It’s never a good thing when an employer forces their employee to miss a significant life event in order to assert their authority over the employee’s life and ensure that they never dare to question the importance of their work again. Such instances are dehumanizing and toxically reinforce the bizarre idea that our work is more important than our family and health. It’s shocking then to think that a parent could do this to their own child who works for them.
Well, that’s exactly what happened in this thread initially posted to Reddit’s r/AITA subreddit by a worker who was forced to miss the birth of his child. His post was then crossposted to the workplace subreddit r/antiwork by an outraged reader, there the post went viral, earning over 20k upvotes and reaching Reddit’s top trending page, r/all. “Holy cow, this sh#t’s way too common,” the title of the r/antiwork post proclaims.

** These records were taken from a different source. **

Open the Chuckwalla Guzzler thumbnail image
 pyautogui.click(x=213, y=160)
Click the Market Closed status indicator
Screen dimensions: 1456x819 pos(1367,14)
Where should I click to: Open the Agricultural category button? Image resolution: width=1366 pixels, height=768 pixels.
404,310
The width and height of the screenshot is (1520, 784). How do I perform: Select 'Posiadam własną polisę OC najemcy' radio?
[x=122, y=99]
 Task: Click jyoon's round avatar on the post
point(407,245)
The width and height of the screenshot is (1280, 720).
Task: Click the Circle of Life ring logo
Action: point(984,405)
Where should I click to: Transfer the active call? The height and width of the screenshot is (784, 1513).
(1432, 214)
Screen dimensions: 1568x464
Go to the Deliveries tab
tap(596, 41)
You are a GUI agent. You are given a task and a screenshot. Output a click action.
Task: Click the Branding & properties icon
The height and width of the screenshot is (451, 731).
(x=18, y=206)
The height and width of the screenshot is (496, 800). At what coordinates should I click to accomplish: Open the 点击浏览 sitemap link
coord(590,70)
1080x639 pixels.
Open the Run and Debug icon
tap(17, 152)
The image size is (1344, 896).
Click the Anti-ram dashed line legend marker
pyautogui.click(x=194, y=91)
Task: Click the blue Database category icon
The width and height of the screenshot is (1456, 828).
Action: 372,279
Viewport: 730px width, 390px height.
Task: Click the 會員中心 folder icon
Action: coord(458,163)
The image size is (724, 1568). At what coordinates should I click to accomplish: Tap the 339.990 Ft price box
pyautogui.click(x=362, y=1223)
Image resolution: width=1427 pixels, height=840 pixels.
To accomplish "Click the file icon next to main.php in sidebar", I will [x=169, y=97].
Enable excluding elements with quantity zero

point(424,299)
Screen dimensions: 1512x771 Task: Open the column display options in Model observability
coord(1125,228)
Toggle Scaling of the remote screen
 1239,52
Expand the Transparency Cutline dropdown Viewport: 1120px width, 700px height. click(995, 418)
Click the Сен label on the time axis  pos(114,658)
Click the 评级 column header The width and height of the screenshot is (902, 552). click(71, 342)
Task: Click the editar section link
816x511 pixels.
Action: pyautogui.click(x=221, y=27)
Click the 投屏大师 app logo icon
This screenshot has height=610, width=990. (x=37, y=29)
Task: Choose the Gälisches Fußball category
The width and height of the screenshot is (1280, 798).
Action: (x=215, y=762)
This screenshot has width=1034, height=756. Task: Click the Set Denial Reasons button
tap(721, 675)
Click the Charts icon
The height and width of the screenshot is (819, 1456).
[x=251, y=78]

Commenters lambasted the worker in the original thread for not standing up to his father and leaving his job at his dad’s restaurant long ago. They felt that he should have made the call at that moment to end things with his father and go be at his wife’s side. They definitely have a point, but it’s easy enough to tell someone to leave their job with their parents from behind the safety of a computer screen. The reality of doing something like that is far different. If he were to leave his parent’s restaurant, he would be facing unemployment along with probable disownment from his entire family. It would have been difficult to take this step knowing you must take care of your pregnant wife and prepare for the child’s arrival. No doubt, the father uses exactly these considerations to exercise control over the entire family.
Yes, the moment he was told by his father to stay should have been when he called it quits and walked out, but it’s hard to expect someone who has suffered a lifetime of abuse to be able to walk away from their abusers.
What’s your take here? Is the original poster in the wrong as well? Or does the blame rest solely on the shoulders of his father?